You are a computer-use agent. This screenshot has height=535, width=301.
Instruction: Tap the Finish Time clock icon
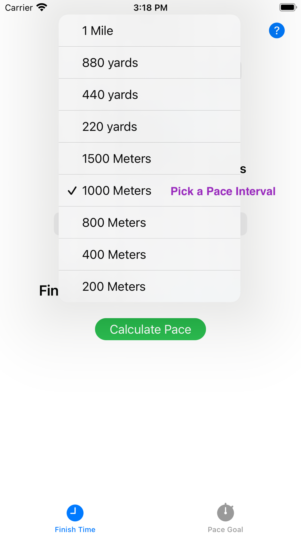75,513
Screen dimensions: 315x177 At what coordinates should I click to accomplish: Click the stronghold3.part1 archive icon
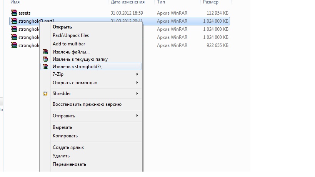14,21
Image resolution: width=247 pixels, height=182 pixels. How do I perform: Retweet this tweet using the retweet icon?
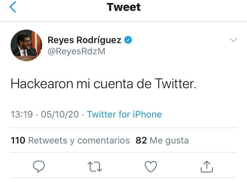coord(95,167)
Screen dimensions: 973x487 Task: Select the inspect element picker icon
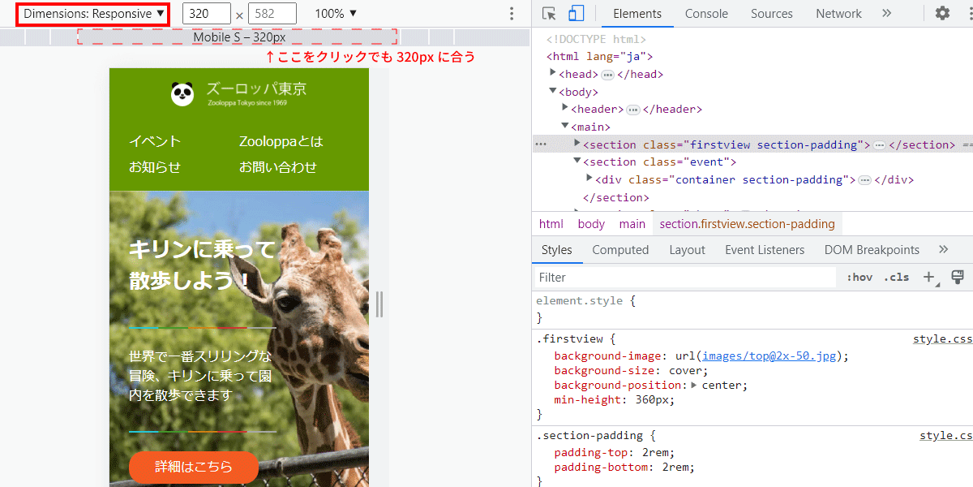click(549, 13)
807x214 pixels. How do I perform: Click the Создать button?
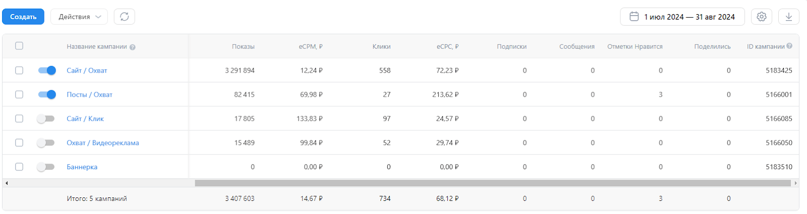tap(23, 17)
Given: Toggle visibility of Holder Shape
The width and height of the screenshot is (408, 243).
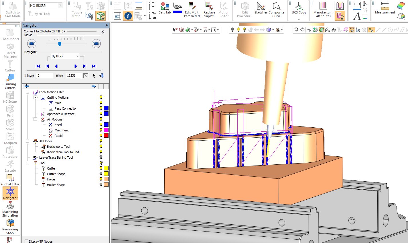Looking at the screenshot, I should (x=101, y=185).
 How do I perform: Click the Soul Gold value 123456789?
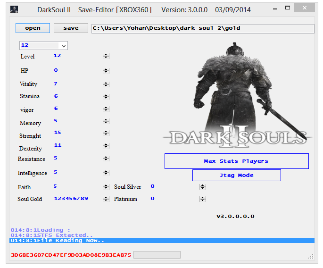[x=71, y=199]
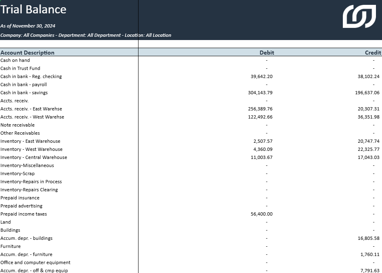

Problem details: In the records above, find the line containing "Screen dimensions: 973x487" and restate it and every line after it word for word, all pictures excluded.

Answer section:
Screen dimensions: 973x487 Task: Select the inspect element picker icon
click(549, 13)
807x214 pixels. How do I perform: Click the Создать button?
tap(23, 17)
Given: Toggle visibility of Holder Shape
The width and height of the screenshot is (408, 243).
Looking at the screenshot, I should (x=101, y=185).
 How do I perform: Click the Soul Gold value 123456789?
[x=71, y=199]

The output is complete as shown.